**Teks Sumber:**
++++++++++
Gambar 2.9 Siklus Hidrologi (Suyono, 2006).
a. Evaporasi/transpirasi, dimana air di permukaan menguap dari energi matahari
dan menjadi awan. Selain itu, ketika keadaan awan bergerak dan jatuh di bawah
permukaan air, yang biasa disebut dengan hujan.
b. Infilitrasi/perkolasi, dimana air dari penguapan dari tanah akan mengalir
melalui celah-celah batu ke permukaan air dan muncul sebagai mata air di
permukaan.
c. Air permukaan, adalah air yang terdapat di atas permukaan tanah, seperti air
laut, sungai dan danau.
Menurut Khotimah (2008), Air tanah dibedakan menjadi dua bagian, antara lain:
1. Air Tanah Dangkal
17
Air tanah dangkal yaitu air tanah yang terletak di bawah permukaan dan di atas
lapisan batuan yang kedap air. Air tanah dangkal biasanya ditemukan di jarak 100
meter dari permukaan. Akuifer ini termasuk dalam jenis akuifer bebas yang sangat
peka terhadap kondisi lingkungan setempat. karena air tanah dari akuifer dan air
permukaan tidak dipisahkan oleh formasi batuan yang kedap air (Rejekiningrum,
2009).
2. Air Tanah Dalam
Air tanah dalam yaitu air tanah yang terletak di bawah air tanah dangkal dan di antara
dua formasi batuan yang bersifat kedap air. Air tanah ini biasanya ditemukan di
akuifer yang lebih dari 100 meter. Air tanah umumnya digunakan sebagai sumber air
domestik untuk kebutuhan air penduduk, hotel, perkantoran dan industri
(Rejekiningrum, 2009).
++++++++++
**Instruksi Anda:** Terjemahkan ke dalam bahasa Inggris kalimat dari teks tentang air tanah ini: "Air tanah dalam yaitu air tanah yang terletak di bawah air tanah dangkal dan di antara dua formasi batuan yang bersifat kedap air." Entri berikut tidak diperlukan.

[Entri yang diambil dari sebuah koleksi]
++++++++++
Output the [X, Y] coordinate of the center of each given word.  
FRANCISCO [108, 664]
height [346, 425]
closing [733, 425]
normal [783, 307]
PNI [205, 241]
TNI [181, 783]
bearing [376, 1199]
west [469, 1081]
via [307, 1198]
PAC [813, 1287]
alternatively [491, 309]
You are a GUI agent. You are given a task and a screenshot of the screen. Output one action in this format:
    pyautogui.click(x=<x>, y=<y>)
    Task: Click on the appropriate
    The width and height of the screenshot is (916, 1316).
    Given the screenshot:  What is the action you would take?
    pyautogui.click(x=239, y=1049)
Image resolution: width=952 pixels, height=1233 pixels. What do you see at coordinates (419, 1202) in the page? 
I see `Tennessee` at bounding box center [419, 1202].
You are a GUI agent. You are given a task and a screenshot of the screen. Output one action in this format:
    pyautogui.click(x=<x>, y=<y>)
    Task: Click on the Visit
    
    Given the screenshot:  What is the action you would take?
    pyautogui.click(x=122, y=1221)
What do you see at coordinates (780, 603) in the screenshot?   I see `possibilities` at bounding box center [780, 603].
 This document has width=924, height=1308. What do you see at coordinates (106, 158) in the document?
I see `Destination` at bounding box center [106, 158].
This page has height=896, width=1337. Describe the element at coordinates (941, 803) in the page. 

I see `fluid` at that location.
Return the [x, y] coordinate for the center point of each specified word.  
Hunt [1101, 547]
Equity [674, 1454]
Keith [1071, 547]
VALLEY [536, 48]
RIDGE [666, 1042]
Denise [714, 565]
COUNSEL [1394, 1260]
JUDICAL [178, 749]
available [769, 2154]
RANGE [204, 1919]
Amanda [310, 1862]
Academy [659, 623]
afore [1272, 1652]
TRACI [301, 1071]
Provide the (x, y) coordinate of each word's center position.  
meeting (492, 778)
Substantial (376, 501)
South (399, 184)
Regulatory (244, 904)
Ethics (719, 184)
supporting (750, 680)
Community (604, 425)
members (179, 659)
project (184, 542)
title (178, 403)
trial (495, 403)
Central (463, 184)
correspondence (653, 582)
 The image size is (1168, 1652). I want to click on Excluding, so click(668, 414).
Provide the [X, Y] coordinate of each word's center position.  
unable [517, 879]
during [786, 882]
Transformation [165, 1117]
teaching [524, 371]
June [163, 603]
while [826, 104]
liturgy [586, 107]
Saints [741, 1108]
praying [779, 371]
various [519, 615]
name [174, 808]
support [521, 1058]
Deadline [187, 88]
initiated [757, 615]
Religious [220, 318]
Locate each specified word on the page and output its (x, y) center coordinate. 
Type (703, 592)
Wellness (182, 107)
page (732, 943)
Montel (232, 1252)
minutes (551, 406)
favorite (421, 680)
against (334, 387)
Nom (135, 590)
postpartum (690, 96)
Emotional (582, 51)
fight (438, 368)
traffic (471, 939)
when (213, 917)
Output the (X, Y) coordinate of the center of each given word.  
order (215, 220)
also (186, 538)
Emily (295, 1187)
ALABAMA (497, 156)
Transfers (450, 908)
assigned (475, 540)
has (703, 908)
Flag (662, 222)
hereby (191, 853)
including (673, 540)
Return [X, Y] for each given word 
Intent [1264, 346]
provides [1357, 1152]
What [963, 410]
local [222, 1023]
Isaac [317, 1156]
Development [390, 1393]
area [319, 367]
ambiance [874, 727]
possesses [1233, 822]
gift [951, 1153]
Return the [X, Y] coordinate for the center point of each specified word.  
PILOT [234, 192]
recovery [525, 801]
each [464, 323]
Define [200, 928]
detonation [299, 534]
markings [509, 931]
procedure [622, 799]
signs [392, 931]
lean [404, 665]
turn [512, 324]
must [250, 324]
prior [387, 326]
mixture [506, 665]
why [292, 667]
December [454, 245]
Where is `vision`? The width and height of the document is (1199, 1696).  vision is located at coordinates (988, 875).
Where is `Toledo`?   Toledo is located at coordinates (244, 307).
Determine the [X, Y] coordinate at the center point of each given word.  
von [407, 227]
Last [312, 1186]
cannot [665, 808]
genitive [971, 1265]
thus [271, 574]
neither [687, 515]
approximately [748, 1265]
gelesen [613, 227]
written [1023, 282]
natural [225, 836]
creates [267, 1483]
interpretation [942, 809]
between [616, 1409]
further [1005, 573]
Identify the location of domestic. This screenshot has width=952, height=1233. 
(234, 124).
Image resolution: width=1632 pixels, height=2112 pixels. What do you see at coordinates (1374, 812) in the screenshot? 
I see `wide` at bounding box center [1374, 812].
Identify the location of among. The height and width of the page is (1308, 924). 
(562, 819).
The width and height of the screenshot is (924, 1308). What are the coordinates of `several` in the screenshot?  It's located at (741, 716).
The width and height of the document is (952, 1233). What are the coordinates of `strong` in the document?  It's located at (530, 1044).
++++++++++
**Hasil Latihan:** Deep groundwater is groundwater that lies beneath shallow groundwater and between two impermeable rock formations.